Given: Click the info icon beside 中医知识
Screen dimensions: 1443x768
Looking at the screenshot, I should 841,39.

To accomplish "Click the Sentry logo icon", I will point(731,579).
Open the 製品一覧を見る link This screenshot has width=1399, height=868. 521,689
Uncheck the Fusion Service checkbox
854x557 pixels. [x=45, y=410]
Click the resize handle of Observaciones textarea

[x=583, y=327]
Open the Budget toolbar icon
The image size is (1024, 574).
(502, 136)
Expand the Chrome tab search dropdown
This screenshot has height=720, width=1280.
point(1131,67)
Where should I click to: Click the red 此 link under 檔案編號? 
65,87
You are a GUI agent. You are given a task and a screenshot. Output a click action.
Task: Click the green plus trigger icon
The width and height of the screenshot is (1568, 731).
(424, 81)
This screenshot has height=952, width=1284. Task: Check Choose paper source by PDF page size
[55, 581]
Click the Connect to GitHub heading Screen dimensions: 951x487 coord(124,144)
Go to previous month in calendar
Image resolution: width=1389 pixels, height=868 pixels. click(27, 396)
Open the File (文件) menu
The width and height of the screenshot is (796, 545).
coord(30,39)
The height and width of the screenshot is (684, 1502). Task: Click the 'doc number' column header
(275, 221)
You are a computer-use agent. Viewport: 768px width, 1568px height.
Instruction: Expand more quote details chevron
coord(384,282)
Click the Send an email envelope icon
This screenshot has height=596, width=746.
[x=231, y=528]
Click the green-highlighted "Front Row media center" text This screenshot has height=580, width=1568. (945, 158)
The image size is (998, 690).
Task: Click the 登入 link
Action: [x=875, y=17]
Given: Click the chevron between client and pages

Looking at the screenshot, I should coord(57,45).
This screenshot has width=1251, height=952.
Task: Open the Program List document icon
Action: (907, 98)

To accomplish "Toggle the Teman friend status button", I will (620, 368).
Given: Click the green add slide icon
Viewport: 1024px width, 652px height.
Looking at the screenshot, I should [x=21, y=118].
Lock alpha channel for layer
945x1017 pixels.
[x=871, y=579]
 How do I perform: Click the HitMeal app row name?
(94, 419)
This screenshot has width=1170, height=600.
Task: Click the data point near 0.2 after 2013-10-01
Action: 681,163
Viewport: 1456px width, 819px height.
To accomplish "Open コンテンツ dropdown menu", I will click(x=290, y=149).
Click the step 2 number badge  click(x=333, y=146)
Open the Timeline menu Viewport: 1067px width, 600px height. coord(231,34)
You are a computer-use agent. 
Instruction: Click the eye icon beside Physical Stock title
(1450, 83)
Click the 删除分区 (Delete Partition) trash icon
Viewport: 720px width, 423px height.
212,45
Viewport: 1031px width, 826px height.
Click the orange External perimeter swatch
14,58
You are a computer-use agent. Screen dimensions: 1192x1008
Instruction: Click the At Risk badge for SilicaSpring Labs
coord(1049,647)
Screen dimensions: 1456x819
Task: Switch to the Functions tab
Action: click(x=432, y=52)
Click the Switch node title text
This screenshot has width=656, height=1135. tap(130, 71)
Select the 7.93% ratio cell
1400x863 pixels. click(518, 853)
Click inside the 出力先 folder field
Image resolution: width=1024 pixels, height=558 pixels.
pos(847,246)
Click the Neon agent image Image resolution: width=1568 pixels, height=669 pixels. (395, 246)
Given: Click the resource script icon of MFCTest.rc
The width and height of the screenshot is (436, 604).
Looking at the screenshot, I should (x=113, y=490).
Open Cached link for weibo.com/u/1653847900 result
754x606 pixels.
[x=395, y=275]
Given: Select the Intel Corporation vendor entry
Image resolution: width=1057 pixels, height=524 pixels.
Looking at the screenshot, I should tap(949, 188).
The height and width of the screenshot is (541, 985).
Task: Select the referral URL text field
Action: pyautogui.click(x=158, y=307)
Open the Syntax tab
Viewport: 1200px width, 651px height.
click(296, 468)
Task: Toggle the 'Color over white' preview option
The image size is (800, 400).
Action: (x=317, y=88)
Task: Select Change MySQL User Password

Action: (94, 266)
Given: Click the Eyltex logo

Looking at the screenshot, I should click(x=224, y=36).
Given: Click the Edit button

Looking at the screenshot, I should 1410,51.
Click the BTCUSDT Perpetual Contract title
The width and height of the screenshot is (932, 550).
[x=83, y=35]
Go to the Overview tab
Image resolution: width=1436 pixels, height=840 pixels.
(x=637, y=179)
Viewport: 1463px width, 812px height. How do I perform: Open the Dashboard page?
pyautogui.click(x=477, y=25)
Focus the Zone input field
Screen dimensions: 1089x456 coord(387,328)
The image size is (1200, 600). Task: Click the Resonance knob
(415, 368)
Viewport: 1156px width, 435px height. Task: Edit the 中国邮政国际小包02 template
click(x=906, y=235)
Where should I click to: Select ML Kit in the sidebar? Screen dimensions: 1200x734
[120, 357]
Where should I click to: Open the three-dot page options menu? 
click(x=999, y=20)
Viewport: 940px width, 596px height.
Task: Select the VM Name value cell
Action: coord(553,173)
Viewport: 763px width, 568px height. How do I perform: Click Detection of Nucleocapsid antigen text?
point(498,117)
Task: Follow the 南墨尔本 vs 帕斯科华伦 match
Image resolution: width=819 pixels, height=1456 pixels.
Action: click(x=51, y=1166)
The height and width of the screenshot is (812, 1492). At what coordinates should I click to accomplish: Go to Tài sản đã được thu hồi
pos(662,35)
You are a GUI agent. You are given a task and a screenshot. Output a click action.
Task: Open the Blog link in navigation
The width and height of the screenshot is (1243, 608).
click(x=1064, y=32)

•••

EXERCISE REQUIREMENTS: Give back exactly the lines beginning at the one with "The height and width of the screenshot is (812, 1492)." and ending at the final line of the material; both boundary lines belong in it.

SOLVED PROBLEM:
The height and width of the screenshot is (812, 1492). At what coordinates should I click to accomplish: Go to Tài sản đã được thu hồi
pos(662,35)
You are a GUI agent. You are given a task and a screenshot. Output a click action.
Task: Open the Blog link in navigation
The width and height of the screenshot is (1243, 608).
click(x=1064, y=32)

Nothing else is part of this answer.